[EXTRACTED MATERIAL Boundary: Start]

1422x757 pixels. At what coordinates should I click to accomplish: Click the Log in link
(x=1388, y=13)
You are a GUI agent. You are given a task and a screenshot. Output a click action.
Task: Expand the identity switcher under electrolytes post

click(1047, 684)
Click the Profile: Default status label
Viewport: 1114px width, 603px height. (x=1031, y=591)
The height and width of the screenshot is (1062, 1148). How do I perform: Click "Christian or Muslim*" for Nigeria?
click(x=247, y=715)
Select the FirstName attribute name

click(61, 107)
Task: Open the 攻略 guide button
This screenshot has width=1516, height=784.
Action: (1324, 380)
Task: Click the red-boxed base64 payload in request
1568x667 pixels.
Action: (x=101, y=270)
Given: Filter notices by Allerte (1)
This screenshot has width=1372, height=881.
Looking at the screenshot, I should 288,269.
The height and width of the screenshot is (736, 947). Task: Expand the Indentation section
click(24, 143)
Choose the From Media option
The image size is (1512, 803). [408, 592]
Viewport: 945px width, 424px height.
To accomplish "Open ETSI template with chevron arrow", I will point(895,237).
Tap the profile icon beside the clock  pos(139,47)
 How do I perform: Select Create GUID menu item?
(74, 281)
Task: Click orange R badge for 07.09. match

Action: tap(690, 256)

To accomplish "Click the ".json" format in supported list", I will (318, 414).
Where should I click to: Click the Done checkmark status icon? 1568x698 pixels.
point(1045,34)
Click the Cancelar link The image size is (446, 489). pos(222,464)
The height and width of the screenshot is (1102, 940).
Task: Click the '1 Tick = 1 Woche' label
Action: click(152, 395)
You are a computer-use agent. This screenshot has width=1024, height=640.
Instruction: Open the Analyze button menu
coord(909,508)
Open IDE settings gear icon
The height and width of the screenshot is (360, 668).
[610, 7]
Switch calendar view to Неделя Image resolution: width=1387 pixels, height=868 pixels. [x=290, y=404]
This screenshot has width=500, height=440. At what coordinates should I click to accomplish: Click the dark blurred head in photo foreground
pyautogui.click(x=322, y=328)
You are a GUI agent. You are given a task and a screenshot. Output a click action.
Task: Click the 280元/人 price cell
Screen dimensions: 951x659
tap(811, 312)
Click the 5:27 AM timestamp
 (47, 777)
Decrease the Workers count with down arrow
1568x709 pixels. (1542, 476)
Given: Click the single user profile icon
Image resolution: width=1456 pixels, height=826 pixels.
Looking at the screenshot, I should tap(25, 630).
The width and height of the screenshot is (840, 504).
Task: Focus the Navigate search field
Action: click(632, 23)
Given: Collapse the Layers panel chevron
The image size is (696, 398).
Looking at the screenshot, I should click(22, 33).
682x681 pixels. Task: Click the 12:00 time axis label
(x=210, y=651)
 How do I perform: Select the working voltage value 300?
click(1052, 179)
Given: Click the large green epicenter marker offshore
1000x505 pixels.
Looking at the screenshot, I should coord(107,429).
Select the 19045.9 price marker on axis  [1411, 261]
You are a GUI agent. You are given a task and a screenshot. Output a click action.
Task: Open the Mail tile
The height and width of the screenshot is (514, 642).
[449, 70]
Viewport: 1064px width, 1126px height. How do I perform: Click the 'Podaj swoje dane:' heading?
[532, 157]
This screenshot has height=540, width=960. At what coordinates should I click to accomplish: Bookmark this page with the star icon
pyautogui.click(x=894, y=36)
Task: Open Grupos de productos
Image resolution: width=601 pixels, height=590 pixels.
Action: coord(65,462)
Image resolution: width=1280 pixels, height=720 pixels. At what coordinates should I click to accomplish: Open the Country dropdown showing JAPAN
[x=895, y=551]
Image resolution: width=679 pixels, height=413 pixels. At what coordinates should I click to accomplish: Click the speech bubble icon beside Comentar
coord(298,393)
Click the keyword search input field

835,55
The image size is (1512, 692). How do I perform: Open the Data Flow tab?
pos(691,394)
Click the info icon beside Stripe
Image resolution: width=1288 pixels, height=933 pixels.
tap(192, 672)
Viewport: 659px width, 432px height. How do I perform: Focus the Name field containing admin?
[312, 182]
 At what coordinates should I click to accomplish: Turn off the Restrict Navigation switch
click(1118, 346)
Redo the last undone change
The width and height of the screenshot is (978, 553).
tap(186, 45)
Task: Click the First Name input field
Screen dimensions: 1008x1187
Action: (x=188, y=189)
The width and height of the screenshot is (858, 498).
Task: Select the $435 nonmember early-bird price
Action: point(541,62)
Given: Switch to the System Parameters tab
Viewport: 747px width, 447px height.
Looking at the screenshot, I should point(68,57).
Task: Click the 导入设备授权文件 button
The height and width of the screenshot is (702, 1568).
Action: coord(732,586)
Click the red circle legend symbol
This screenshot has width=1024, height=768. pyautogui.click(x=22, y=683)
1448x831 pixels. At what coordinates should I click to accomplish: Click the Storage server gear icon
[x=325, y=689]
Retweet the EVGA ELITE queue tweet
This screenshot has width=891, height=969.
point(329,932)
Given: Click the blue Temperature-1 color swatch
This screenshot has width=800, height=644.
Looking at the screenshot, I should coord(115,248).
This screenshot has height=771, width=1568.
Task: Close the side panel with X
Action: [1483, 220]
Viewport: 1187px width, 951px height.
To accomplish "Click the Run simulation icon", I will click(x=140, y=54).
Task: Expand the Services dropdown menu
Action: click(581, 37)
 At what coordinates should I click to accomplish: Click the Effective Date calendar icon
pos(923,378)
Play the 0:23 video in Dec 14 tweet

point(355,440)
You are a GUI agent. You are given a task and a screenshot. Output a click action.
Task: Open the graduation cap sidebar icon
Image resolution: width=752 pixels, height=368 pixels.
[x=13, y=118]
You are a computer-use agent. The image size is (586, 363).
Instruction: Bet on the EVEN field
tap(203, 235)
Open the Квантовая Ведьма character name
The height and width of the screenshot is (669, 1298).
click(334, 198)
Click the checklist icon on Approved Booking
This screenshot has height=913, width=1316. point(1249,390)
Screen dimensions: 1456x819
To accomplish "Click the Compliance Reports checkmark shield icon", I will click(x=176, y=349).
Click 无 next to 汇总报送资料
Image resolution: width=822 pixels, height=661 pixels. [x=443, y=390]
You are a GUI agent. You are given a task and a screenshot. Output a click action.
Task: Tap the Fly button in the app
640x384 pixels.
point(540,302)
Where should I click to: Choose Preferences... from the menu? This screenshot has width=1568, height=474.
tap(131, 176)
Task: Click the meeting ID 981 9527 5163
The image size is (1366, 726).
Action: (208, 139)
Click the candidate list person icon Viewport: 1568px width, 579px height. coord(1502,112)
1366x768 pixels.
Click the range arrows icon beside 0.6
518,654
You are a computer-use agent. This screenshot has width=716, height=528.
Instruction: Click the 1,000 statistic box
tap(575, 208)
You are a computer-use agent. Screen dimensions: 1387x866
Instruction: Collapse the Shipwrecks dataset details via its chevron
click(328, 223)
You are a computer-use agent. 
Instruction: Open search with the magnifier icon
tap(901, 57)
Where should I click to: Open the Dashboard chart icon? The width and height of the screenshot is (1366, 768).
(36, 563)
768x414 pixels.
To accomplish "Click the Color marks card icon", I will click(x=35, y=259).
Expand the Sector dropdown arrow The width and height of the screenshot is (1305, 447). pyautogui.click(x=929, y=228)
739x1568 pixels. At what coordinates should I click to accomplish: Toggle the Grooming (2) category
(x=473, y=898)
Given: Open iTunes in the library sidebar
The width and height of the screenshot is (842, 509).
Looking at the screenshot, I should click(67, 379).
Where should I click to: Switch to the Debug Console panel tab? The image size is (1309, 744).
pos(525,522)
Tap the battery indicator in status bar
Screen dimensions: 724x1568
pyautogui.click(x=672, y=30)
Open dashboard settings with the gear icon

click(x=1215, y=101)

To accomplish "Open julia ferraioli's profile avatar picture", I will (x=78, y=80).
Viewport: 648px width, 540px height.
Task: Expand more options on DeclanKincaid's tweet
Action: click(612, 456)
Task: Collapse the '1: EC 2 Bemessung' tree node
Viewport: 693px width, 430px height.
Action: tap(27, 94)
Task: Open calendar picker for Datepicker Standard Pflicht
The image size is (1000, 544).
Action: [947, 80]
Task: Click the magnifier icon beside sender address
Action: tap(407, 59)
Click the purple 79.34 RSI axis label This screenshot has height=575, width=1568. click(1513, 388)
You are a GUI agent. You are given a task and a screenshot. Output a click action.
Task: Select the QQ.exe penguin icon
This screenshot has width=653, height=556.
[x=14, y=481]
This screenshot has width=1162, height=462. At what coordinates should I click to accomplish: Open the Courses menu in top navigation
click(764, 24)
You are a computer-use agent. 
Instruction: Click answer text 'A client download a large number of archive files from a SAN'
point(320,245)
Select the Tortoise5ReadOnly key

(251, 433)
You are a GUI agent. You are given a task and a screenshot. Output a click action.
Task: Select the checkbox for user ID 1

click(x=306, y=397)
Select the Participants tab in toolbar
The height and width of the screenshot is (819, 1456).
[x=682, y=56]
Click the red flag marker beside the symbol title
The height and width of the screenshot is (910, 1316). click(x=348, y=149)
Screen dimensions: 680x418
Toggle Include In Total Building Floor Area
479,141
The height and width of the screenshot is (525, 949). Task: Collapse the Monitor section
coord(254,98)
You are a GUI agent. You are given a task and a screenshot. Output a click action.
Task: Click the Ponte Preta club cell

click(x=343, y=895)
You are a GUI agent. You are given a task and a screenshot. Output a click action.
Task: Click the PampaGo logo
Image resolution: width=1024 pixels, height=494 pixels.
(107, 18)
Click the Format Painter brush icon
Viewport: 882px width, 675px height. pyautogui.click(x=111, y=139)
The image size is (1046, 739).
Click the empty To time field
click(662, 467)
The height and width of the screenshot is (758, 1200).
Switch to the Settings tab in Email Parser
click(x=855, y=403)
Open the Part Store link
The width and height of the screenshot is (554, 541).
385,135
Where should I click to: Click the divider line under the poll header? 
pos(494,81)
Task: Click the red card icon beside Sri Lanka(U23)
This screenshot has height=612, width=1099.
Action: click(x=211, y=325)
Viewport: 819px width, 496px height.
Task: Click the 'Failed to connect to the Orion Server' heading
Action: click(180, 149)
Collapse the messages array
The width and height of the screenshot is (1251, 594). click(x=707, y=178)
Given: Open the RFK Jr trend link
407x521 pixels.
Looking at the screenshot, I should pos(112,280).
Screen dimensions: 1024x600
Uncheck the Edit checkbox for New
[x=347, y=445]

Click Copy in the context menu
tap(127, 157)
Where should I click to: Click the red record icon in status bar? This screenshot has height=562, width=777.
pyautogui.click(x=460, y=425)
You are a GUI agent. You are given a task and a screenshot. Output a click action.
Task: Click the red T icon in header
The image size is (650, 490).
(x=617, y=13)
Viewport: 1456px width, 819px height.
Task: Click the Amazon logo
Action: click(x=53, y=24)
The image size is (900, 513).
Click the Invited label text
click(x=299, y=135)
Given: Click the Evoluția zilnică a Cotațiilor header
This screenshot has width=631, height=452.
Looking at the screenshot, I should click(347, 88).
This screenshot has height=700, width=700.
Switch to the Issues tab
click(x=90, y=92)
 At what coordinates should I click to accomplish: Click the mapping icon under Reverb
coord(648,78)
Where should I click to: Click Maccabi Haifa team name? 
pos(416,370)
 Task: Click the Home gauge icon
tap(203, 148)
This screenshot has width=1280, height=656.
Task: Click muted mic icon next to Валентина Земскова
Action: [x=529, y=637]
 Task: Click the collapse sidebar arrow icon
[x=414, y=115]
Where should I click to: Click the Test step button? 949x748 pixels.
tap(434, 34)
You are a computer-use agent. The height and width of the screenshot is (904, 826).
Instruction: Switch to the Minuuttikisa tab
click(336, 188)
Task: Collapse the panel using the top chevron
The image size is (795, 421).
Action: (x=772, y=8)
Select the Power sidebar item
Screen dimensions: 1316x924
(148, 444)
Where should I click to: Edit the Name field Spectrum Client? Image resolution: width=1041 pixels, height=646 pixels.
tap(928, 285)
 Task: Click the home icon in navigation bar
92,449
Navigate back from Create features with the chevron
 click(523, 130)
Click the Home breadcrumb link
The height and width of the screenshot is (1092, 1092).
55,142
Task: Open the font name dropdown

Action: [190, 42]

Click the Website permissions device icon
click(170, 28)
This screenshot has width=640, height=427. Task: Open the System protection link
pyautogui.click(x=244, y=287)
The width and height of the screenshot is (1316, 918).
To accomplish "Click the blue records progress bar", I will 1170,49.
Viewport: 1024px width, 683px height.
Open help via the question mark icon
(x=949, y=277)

[EXTRACTED MATERIAL Boundary: End]

Scan the data above and report each line in which "card" is present.

**COMPLETED TASK**
To accomplish "Click the Color marks card icon", I will click(x=35, y=259).
Task: Click the red card icon beside Sri Lanka(U23)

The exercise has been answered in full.